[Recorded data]

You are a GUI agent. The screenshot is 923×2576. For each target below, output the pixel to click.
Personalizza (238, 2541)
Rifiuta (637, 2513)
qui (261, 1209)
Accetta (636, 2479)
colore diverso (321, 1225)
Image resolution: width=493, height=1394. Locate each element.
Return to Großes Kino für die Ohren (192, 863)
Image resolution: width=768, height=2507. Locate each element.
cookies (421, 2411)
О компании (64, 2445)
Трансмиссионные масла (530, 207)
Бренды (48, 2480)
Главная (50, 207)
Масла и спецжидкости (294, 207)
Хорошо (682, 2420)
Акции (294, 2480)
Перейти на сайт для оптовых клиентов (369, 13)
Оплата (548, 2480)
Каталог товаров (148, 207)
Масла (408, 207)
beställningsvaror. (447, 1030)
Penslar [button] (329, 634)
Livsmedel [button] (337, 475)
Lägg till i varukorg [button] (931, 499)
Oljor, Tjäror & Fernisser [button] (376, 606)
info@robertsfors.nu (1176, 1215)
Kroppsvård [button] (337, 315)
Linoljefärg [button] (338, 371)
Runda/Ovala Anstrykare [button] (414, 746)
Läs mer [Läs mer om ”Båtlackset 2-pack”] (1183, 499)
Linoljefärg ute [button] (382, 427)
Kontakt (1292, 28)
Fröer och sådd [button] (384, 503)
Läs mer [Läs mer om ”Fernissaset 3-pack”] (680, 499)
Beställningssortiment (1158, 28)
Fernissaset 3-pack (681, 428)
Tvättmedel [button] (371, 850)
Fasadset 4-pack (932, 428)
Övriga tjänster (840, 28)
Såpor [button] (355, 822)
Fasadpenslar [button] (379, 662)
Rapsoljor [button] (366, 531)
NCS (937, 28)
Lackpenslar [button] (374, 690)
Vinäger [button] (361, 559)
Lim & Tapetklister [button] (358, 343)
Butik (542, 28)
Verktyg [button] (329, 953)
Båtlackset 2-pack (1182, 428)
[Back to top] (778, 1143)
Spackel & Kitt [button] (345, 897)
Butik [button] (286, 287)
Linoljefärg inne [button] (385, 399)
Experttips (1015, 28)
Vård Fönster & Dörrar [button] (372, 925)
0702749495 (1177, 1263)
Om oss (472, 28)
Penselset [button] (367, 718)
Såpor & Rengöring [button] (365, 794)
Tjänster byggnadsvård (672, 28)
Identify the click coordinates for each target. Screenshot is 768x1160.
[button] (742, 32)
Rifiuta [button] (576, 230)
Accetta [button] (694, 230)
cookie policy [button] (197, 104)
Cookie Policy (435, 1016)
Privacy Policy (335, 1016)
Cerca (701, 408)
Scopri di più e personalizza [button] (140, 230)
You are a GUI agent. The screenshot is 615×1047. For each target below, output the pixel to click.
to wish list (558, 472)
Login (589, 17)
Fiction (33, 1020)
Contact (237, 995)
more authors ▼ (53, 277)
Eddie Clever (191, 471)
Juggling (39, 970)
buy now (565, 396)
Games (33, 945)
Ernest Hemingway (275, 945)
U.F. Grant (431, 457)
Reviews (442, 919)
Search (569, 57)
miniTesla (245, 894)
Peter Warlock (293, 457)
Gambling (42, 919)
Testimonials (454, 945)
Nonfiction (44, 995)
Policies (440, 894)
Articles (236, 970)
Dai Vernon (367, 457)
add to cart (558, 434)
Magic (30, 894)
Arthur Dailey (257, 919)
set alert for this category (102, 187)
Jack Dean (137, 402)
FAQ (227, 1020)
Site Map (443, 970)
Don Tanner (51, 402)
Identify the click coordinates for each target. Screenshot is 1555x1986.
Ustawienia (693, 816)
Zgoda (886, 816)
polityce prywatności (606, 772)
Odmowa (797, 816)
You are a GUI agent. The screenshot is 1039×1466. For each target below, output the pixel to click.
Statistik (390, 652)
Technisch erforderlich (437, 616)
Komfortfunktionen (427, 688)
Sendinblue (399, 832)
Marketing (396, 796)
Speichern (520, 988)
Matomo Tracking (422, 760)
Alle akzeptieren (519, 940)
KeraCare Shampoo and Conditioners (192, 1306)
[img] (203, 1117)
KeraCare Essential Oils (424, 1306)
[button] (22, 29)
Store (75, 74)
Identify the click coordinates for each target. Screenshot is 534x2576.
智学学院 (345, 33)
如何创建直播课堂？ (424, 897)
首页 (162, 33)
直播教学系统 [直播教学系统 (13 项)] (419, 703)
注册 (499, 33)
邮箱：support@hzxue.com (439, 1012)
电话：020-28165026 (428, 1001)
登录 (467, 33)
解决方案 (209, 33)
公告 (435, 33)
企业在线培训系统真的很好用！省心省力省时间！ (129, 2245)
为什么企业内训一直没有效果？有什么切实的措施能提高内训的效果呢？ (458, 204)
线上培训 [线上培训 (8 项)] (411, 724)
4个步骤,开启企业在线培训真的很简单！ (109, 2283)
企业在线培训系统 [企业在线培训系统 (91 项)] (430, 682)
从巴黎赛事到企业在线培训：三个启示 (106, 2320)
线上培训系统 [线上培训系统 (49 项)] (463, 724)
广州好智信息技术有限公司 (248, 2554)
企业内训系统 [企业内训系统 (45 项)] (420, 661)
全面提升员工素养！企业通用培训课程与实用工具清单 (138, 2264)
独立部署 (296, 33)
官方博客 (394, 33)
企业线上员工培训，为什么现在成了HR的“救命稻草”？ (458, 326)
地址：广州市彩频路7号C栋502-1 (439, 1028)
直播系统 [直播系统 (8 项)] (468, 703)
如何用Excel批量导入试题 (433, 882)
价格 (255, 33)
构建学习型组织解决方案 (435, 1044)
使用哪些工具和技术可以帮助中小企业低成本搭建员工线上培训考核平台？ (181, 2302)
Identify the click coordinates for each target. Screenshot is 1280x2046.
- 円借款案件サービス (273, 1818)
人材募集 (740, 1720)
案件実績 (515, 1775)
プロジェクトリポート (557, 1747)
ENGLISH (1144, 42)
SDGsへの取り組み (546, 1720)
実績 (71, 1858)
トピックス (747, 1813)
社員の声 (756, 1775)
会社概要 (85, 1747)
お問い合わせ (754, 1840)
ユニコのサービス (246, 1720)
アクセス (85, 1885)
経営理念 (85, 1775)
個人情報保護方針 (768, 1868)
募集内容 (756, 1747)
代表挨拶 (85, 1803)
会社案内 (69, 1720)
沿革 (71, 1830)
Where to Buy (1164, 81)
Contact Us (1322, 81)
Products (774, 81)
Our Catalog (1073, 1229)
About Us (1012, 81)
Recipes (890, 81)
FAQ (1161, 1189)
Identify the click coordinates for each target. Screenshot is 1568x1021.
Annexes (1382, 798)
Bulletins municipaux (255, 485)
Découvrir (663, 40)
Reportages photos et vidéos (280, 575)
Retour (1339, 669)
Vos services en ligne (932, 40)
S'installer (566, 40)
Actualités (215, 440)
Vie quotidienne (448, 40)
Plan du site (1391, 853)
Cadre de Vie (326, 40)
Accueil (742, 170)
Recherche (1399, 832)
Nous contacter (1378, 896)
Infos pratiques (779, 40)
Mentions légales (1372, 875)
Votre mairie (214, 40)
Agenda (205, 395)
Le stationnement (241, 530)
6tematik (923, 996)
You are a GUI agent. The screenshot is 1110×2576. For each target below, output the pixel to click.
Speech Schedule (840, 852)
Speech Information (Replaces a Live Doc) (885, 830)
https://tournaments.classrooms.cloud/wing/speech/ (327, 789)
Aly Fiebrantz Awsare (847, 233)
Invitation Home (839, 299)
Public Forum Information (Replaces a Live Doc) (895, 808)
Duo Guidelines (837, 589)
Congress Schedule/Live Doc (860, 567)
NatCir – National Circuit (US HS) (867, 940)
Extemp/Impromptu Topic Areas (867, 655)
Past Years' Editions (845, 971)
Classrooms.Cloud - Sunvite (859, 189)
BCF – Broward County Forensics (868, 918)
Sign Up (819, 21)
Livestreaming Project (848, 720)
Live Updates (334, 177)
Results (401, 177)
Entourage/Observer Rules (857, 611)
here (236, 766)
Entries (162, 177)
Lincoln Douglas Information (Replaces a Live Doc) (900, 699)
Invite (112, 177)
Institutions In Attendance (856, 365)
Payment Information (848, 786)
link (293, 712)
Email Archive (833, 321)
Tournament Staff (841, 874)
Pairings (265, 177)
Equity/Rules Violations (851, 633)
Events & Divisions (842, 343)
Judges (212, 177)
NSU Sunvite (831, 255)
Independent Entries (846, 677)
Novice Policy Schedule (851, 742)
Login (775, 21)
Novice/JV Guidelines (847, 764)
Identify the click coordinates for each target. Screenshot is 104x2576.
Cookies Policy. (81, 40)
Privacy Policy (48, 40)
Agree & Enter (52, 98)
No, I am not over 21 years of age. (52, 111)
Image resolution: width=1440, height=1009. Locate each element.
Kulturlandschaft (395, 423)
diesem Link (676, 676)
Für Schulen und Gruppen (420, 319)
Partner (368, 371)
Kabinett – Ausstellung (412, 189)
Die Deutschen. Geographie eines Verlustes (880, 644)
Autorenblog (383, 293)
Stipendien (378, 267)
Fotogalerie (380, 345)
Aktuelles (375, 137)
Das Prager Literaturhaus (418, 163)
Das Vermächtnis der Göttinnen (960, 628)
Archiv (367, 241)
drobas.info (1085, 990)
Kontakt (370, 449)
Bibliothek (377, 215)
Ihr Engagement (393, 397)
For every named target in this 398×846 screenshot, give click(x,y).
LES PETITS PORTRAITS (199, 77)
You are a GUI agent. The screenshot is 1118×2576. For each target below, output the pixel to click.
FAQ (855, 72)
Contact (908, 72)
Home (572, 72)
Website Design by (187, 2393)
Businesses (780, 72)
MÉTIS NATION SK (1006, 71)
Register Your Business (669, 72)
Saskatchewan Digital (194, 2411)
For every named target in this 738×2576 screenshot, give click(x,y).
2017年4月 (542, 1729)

* **REQUIREMENT**:
Rewrite the data starting at the line containing "アクセス (85, 1885)" and ending at the line containing "https://tournaments.classrooms.cloud/wing/speech/ (327, 789)", replacing "Recipes" with "Meal Ideas" and keeping everything else the same.

* **WRITTEN SOLUTION**:
アクセス (85, 1885)
経営理念 (85, 1775)
個人情報保護方針 (768, 1868)
募集内容 (756, 1747)
代表挨拶 (85, 1803)
会社案内 (69, 1720)
沿革 (71, 1830)
Where to Buy (1164, 81)
Contact Us (1322, 81)
Products (774, 81)
Our Catalog (1073, 1229)
About Us (1012, 81)
Meal Ideas (890, 81)
FAQ (1161, 1189)
Identify the click coordinates for each target. Screenshot is 1568x1021.
Annexes (1382, 798)
Bulletins municipaux (255, 485)
Découvrir (663, 40)
Reportages photos et vidéos (280, 575)
Retour (1339, 669)
Vos services en ligne (932, 40)
S'installer (566, 40)
Actualités (215, 440)
Vie quotidienne (448, 40)
Plan du site (1391, 853)
Cadre de Vie (326, 40)
Accueil (742, 170)
Recherche (1399, 832)
Nous contacter (1378, 896)
Infos pratiques (779, 40)
Mentions légales (1372, 875)
Votre mairie (214, 40)
Agenda (205, 395)
Le stationnement (241, 530)
6tematik (923, 996)
You are a GUI agent. The screenshot is 1110×2576. For each target below, output the pixel to click.
Speech Schedule (840, 852)
Speech Information (Replaces a Live Doc) (885, 830)
https://tournaments.classrooms.cloud/wing/speech/ (327, 789)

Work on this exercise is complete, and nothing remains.